Prossigo com a apresentação de Patrimónios de influência portuguesa (Imprensa da Universidade de Coimbra, 2015), livro que serve de baliza histórica para o reposicionamento dos estudos culturais em países de língua portuguesa no âmbito dos debates pós-culturalistas e decoloniais.
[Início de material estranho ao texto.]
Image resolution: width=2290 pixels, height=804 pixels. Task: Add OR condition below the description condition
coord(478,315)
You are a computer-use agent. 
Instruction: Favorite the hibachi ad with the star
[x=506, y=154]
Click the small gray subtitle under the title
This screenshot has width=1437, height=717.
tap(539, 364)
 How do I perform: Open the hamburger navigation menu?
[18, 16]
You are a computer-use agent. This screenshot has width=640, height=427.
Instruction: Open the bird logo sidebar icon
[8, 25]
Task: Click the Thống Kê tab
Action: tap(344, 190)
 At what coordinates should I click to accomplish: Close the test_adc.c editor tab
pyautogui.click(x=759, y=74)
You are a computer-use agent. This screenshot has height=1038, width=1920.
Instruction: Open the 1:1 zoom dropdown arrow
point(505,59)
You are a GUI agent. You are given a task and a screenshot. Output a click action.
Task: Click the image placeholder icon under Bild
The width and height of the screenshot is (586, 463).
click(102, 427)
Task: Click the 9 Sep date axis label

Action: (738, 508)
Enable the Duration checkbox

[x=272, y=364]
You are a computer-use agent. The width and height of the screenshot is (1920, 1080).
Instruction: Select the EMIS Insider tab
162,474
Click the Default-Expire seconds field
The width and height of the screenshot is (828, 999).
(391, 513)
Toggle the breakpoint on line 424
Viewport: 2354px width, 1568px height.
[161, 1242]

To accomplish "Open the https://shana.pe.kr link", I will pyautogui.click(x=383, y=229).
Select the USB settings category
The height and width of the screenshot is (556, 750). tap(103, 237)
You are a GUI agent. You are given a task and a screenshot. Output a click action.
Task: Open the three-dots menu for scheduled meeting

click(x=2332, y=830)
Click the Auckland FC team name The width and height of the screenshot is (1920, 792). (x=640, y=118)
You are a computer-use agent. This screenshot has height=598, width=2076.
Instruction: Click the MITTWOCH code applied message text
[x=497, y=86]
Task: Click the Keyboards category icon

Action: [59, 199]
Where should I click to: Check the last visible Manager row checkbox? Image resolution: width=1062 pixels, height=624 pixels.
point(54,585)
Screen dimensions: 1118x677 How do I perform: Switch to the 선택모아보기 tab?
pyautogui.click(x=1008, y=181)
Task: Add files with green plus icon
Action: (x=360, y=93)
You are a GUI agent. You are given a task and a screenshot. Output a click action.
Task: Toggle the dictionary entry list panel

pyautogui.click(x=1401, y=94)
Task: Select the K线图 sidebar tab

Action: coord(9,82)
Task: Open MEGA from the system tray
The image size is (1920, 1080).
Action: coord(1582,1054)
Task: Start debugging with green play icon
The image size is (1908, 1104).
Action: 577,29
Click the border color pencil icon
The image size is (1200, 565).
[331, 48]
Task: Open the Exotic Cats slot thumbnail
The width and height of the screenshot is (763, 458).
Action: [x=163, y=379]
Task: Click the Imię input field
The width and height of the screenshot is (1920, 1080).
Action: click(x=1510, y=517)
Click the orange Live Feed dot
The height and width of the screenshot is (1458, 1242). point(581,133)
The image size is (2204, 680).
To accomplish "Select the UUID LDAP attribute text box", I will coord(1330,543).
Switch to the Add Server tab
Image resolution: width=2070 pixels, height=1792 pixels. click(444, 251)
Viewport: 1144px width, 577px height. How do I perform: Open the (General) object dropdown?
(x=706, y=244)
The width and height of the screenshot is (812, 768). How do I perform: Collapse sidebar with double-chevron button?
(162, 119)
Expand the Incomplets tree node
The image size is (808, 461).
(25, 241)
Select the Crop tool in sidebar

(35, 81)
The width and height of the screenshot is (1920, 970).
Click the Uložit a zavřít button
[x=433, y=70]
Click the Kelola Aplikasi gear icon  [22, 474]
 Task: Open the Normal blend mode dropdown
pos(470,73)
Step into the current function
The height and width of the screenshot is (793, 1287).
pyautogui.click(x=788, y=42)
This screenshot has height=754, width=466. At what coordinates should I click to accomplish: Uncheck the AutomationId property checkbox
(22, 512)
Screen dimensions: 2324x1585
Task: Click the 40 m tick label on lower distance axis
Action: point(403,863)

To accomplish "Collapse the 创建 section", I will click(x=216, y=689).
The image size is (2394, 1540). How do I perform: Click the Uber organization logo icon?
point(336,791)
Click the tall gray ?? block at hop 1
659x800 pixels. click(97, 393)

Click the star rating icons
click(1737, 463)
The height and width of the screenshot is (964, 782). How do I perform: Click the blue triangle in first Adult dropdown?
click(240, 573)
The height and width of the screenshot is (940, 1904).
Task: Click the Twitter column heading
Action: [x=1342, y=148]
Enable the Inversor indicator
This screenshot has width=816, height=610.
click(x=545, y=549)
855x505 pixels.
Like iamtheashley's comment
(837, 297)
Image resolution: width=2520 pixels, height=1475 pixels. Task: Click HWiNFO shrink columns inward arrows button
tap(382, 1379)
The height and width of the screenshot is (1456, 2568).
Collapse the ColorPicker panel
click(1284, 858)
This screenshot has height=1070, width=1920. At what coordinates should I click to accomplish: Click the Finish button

O segundo autor brasileiro a participar do livro é a historiadora Maria Fernanda Bicalho, da UFF, que trata dos novos recortes da área originados dos estudos anglo-americanos a partir das décadas de 1980-90, cuja base historiográfica já não é a do “Estado-nação”. Ganham então relevo a história atlântica e a história global, com estudos de processos que transcendem regiões, Estados e nações. Para Bicalho, uma das consequências desse novo olhar foi a percepção de que as rotas imperiais eram, muitas vezes, controladas a partir de áreas periféricas, o que afetava a noção de “Império” pelo seu vínculo com famílias empresariais locais. Rompia-se, assim, o modelo de descrição historiográfica colonial baseado apenas na transferência da experiência europeia.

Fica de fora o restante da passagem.